• DIRECTIONS
Reproduce each line of the entries that carries "computer".
------ ENTRIES SUPPLIED
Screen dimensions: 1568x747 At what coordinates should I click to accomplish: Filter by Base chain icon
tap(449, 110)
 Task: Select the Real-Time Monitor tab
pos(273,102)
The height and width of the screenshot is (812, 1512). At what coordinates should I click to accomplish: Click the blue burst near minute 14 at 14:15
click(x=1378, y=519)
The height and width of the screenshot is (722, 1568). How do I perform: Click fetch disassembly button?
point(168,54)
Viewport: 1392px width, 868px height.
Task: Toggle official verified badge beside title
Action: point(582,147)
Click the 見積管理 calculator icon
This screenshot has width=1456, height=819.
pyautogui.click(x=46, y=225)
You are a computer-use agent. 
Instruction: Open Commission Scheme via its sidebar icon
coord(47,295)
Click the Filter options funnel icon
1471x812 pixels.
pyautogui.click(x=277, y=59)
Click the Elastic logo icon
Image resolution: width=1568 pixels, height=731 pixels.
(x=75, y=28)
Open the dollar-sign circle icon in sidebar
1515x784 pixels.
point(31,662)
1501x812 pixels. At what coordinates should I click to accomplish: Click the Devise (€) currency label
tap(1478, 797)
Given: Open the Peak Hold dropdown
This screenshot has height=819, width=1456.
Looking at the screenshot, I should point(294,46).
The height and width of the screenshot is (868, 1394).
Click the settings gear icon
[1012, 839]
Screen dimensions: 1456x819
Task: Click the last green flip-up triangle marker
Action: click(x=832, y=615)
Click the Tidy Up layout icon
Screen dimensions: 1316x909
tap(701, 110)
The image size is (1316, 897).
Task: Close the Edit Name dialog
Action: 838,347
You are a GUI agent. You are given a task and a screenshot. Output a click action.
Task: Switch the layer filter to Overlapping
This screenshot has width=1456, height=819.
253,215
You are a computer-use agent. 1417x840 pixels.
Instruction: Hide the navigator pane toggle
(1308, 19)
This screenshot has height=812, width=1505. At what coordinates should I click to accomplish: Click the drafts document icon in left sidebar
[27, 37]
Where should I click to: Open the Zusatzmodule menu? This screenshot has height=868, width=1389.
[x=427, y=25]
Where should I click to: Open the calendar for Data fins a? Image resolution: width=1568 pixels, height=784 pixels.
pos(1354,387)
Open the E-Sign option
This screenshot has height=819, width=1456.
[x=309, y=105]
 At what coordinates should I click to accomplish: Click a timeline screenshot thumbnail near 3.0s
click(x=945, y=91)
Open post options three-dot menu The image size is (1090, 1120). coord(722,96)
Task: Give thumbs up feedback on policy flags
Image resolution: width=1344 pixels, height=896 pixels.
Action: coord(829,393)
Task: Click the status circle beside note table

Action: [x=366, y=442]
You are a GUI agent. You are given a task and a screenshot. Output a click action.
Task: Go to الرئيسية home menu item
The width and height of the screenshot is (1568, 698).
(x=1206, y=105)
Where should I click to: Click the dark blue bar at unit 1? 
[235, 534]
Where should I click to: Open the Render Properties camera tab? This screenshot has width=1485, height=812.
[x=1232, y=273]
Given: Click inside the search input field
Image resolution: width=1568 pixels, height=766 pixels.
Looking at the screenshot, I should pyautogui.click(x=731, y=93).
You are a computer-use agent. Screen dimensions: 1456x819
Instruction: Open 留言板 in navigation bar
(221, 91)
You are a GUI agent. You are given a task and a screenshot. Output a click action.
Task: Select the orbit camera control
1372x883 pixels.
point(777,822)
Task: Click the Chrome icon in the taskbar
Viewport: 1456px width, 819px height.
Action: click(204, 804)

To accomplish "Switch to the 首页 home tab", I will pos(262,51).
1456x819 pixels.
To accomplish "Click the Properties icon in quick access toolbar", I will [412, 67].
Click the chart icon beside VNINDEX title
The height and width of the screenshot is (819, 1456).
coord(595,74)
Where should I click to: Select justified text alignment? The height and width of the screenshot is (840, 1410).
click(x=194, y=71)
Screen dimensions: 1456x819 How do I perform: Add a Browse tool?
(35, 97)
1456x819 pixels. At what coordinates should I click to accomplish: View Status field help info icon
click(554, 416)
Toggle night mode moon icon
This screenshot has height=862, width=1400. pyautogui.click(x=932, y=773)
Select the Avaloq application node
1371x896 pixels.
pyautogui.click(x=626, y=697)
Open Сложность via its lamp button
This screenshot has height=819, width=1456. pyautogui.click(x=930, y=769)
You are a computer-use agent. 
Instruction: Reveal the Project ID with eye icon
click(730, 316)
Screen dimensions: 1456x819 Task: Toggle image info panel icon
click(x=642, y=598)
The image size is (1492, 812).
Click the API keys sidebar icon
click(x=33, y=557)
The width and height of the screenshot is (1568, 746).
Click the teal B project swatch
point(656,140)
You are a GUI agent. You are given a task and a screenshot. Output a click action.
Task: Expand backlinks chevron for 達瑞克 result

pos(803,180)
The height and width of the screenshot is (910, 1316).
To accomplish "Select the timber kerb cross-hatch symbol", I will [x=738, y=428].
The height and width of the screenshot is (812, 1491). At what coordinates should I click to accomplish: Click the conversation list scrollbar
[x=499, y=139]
------------
• SOLVED EXERCISE
You are a computer-use agent. 
You are a computer-use agent. 1417x840 pixels.
You are a computer-use agent. Screen dimensions: 1456x819
You are a computer-use agent. 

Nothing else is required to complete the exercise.